What to work on
Return the data below exactly, but only from the line containing "Task: Click the 1 day stay product name" through the line containing "You are a computer-use agent. The", with both of those lines included.

Records from a data collection
========

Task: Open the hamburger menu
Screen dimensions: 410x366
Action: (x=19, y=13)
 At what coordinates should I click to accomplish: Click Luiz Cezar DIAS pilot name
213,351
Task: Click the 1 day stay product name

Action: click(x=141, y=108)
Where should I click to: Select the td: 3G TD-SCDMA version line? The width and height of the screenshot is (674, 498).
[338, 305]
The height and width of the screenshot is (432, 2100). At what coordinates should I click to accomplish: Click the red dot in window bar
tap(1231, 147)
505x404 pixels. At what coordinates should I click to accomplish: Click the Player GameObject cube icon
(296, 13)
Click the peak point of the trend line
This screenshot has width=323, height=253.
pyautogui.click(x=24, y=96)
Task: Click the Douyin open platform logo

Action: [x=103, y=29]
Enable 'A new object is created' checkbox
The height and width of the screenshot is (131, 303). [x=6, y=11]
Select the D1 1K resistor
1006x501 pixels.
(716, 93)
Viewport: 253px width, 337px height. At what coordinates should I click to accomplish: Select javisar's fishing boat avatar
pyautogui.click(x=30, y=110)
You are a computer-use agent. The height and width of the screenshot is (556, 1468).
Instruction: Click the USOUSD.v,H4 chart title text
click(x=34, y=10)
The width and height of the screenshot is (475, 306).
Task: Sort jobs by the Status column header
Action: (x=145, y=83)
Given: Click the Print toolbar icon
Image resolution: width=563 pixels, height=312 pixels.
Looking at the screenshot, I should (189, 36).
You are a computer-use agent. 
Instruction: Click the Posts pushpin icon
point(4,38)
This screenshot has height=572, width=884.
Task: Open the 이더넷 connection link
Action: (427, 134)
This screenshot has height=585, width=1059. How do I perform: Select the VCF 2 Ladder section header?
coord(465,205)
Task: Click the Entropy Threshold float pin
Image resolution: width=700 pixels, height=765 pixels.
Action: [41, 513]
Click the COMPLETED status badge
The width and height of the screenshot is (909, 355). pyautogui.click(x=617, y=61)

========

Task result
Task: Click the 1 day stay product name

Action: click(x=141, y=108)
Where should I click to: Select the td: 3G TD-SCDMA version line? The width and height of the screenshot is (674, 498).
[338, 305]
The height and width of the screenshot is (432, 2100). At what coordinates should I click to accomplish: Click the red dot in window bar
tap(1231, 147)
505x404 pixels. At what coordinates should I click to accomplish: Click the Player GameObject cube icon
(296, 13)
Click the peak point of the trend line
This screenshot has width=323, height=253.
pyautogui.click(x=24, y=96)
Task: Click the Douyin open platform logo

Action: [x=103, y=29]
Enable 'A new object is created' checkbox
The height and width of the screenshot is (131, 303). [x=6, y=11]
Select the D1 1K resistor
1006x501 pixels.
(716, 93)
Viewport: 253px width, 337px height. At what coordinates should I click to accomplish: Select javisar's fishing boat avatar
pyautogui.click(x=30, y=110)
You are a computer-use agent. The height and width of the screenshot is (556, 1468).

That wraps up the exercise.